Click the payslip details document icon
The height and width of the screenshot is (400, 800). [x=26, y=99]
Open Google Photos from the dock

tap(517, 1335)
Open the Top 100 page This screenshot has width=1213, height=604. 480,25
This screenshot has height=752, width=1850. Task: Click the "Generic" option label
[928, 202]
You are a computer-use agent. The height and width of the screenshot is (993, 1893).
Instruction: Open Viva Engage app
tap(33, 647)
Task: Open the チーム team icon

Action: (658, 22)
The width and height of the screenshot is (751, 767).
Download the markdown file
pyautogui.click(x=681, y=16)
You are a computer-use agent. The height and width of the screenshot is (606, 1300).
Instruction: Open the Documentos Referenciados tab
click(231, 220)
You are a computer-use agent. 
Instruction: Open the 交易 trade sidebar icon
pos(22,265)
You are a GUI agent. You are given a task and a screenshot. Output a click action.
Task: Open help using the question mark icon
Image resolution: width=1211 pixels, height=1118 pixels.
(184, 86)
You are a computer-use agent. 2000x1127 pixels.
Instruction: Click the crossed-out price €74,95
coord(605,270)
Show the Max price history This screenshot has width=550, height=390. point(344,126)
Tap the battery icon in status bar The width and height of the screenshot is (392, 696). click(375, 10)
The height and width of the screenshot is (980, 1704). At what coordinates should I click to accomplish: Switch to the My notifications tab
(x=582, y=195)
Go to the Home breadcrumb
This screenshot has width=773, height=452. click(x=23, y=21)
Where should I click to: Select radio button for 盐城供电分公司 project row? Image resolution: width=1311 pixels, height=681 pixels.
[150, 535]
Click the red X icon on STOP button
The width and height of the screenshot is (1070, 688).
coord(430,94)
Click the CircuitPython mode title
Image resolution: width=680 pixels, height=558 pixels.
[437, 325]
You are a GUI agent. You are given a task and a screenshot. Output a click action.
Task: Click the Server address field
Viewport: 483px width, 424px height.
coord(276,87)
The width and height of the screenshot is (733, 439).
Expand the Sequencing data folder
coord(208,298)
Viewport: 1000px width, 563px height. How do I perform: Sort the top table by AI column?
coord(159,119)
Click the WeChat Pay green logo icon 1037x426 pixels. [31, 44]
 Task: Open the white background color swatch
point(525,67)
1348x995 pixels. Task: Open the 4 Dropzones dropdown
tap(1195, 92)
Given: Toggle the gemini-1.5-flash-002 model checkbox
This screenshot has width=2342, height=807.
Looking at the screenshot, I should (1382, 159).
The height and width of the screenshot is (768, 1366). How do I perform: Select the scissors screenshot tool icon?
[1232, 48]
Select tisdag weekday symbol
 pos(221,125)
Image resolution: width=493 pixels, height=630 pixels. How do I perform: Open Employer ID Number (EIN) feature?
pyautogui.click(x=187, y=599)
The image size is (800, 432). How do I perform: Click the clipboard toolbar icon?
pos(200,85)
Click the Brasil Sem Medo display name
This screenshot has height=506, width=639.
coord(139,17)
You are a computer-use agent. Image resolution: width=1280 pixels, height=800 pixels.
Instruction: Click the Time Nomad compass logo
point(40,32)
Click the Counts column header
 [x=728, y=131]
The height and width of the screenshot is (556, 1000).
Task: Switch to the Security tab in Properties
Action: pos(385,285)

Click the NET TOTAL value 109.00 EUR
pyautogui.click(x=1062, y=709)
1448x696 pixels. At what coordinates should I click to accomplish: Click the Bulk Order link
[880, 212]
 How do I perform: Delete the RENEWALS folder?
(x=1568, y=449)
--------------------
Brief.
Word for word, retype the lines from the one containing "This screenshot has width=2342, height=807." through the final line of the data, including both ends and nothing more.

Response area.
This screenshot has width=2342, height=807.
Looking at the screenshot, I should (1382, 159).
The height and width of the screenshot is (768, 1366). How do I perform: Select the scissors screenshot tool icon?
[1232, 48]
Select tisdag weekday symbol
 pos(221,125)
Image resolution: width=493 pixels, height=630 pixels. How do I perform: Open Employer ID Number (EIN) feature?
pyautogui.click(x=187, y=599)
The image size is (800, 432). How do I perform: Click the clipboard toolbar icon?
pos(200,85)
Click the Brasil Sem Medo display name
This screenshot has height=506, width=639.
coord(139,17)
You are a computer-use agent. Image resolution: width=1280 pixels, height=800 pixels.
Instruction: Click the Time Nomad compass logo
point(40,32)
Click the Counts column header
 [x=728, y=131]
The height and width of the screenshot is (556, 1000).
Task: Switch to the Security tab in Properties
Action: pos(385,285)

Click the NET TOTAL value 109.00 EUR
pyautogui.click(x=1062, y=709)
1448x696 pixels. At what coordinates should I click to accomplish: Click the Bulk Order link
[880, 212]
 How do I perform: Delete the RENEWALS folder?
(x=1568, y=449)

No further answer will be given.